Infrastructure // PC & Servers
07:45 PM

Intel Finishes Work On 32-nm Production Process

The method introduces the use of immersion lithography, a photographic process that uses a liquid film on the surface of silicon wafers in tracing circuit patterns.

Intel on Wednesday said it has finished development of its next-generation manufacturing process, which is expected to deliver starting late next year microprocessors that offer better performance and less energy consumption than the current generation of chips.

Intel plans to disclose details of its next production process next week at the International Electron Devices meeting in San Francisco. The process shrinks the size of circuitry on a chip to 32 nanometers, or 1 billionth of a meter, significantly boosting power without increasing energy consumption. Intel currently ships 45-nm processors.

Intel plans to introduce 32-nm products in the fourth quarter of next year. The chips, code-named Westmere, will be based on Intel's Core i7 microarchitecture, which was released this year.

Intel's next production process introduces the use of immersion lithography, a photographic process that uses a liquid film on the surface of silicon wafers in tracing circuit patterns. The process, which is used by IBM and Advanced Micro Devices in making their 45-nm chips, produces a higher resolution for defining circuitry.

Intel also plans to discuss the use of its second-generation "high-k" technology in the next production process.
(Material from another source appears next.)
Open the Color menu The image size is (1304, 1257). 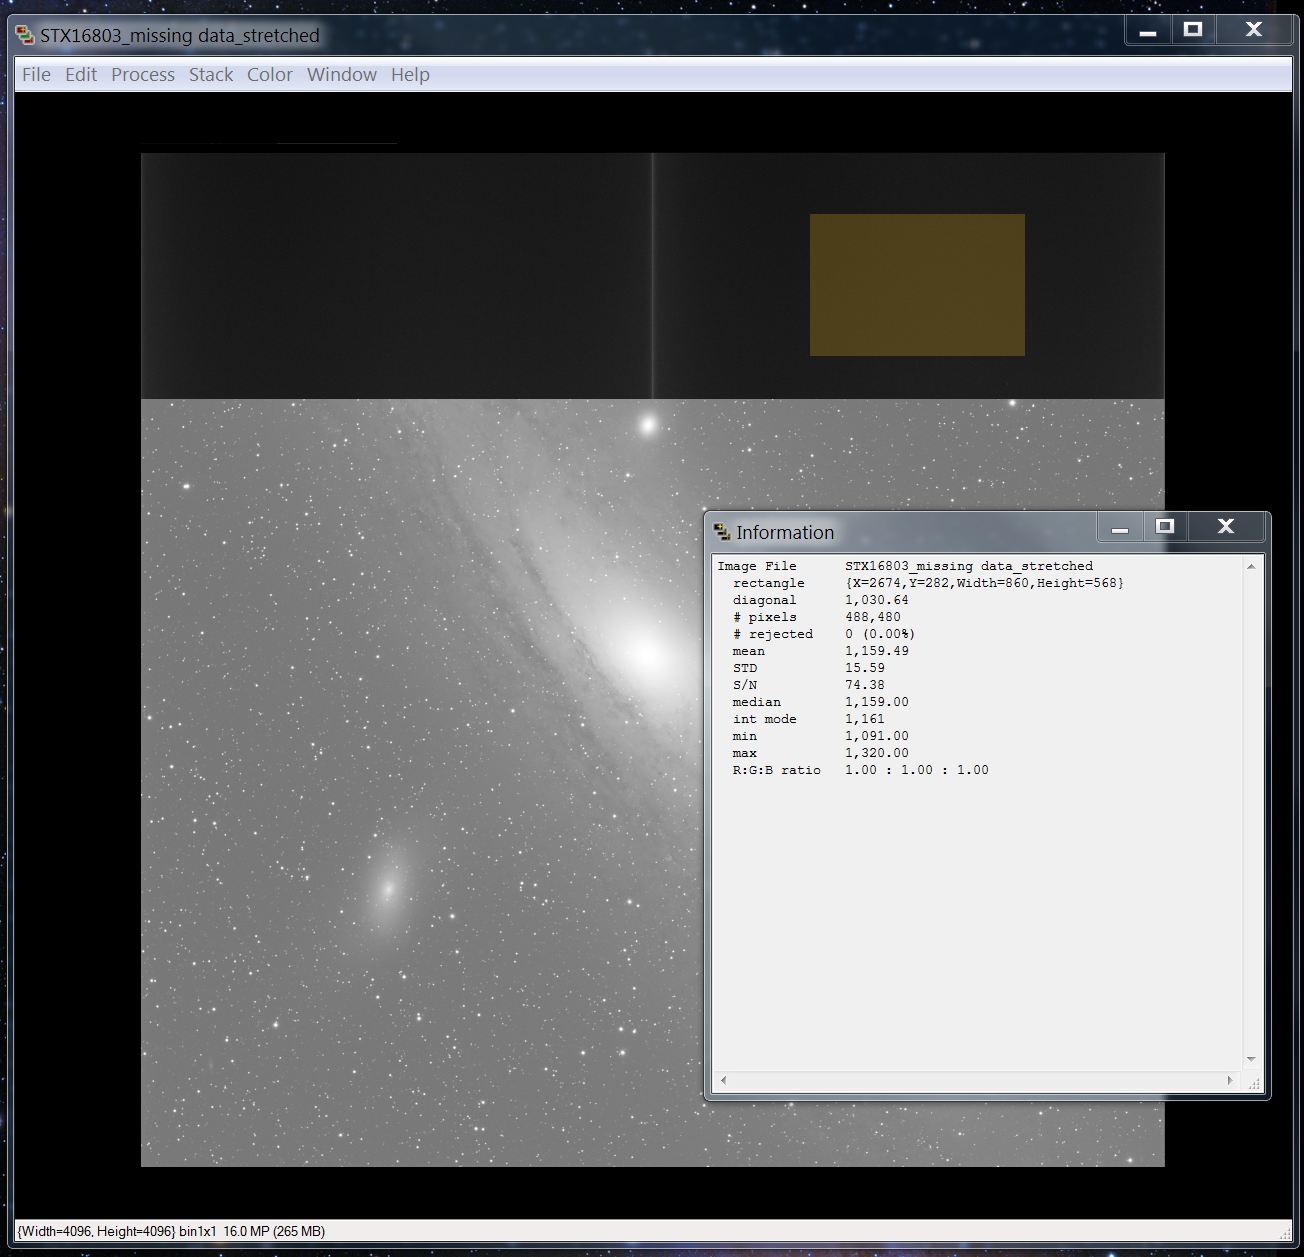[270, 75]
The advancement helps reduce energy consumption while boosting chip speeds. Intel uses high-k in its 45-nm processors.

Intel follows a strategy of releasing a new microarchitecture alternating with a next-generation manufacturing process about every 12 months.

Along with describing its 32-nm process, Intel will offer details on a variant in its 45-nm production process to produce low power system-on-chip products that would be used in handheld devices. Intel is working on lowering the power consumption of its Atom chip for use in smartphones and other devices. Atom is currently used in larger devices, such as netbooks, which are sub-$500 mini-laptops with screen sizes of 10 inches or less.

Intel won't be the only company offering production details. IBM and its partners, which include AMD and Freescale Semiconductor, are expected to discuss their efforts on 22-nm production.